▶ **Work to complete**
Return the lines that run from the line containing "[Linkedin] (194, 1861)" through the end of the entries, both ends included. Leave out all pictures.

▶ **Records supplied**
┌────────

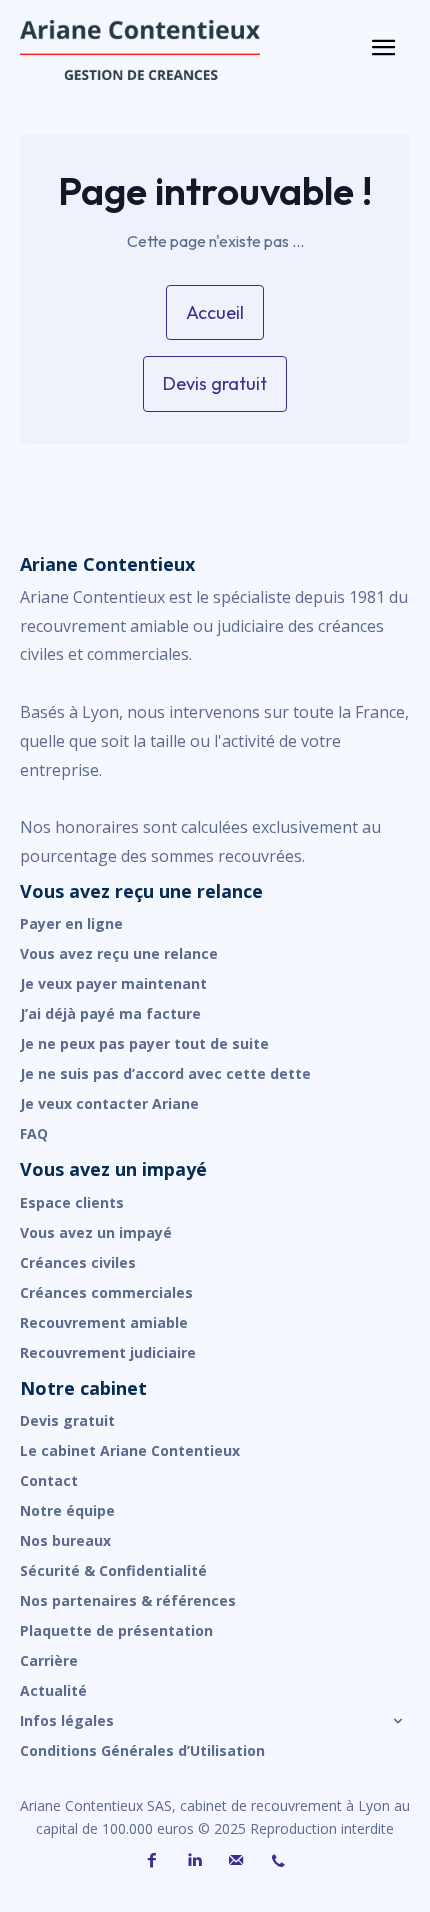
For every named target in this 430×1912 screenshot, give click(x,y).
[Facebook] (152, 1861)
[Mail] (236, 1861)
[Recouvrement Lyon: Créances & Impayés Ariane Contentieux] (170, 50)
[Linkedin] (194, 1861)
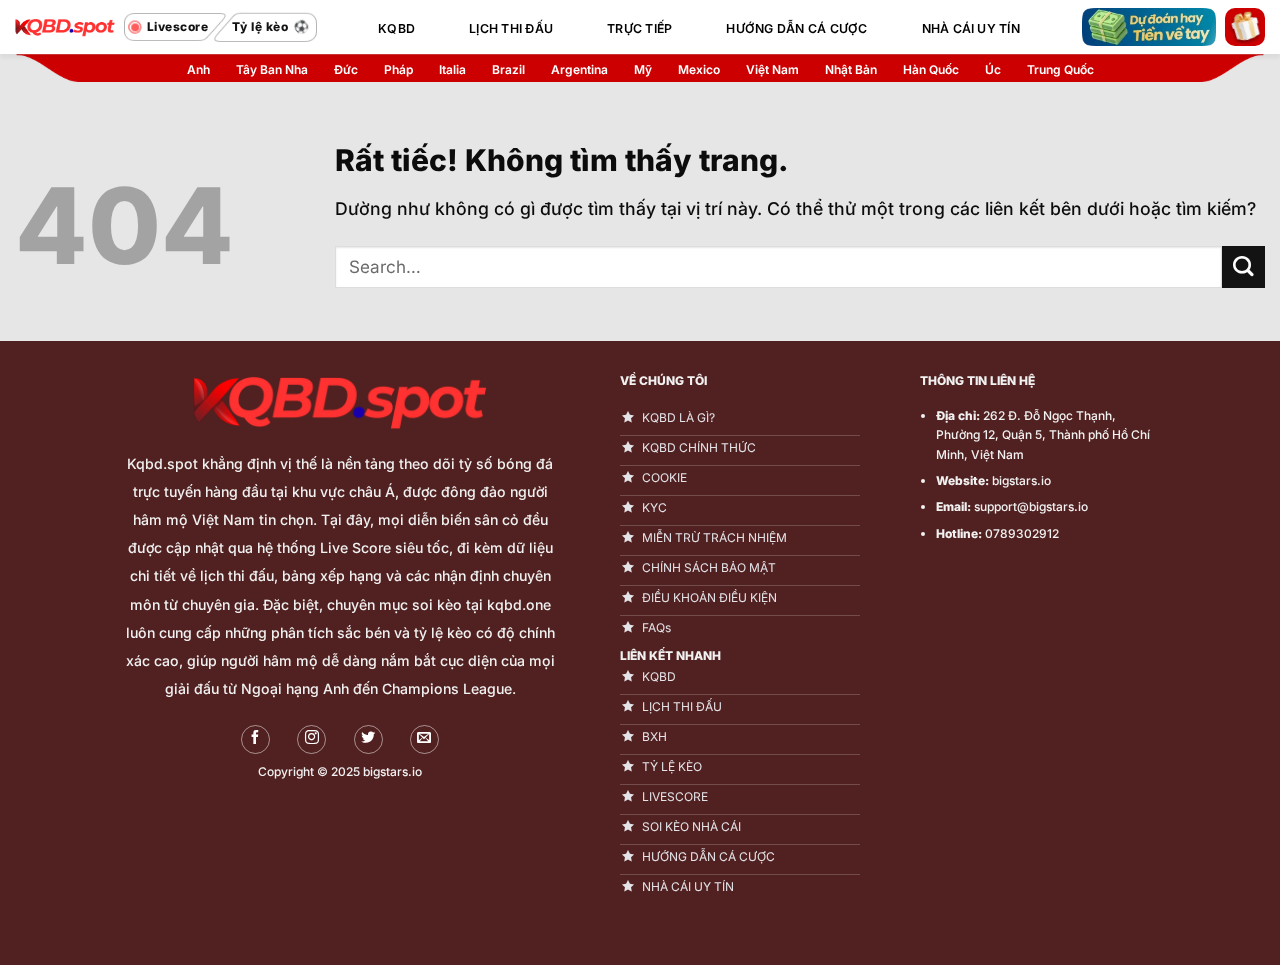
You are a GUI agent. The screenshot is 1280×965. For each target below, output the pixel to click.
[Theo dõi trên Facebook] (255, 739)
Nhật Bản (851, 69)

└────────

▶ **Exercise result**
[Linkedin] (194, 1861)
You are a GUI agent. The screenshot is 1280×965. For each target below, output the pixel to click.
[Theo dõi trên Facebook] (255, 739)
Nhật Bản (851, 69)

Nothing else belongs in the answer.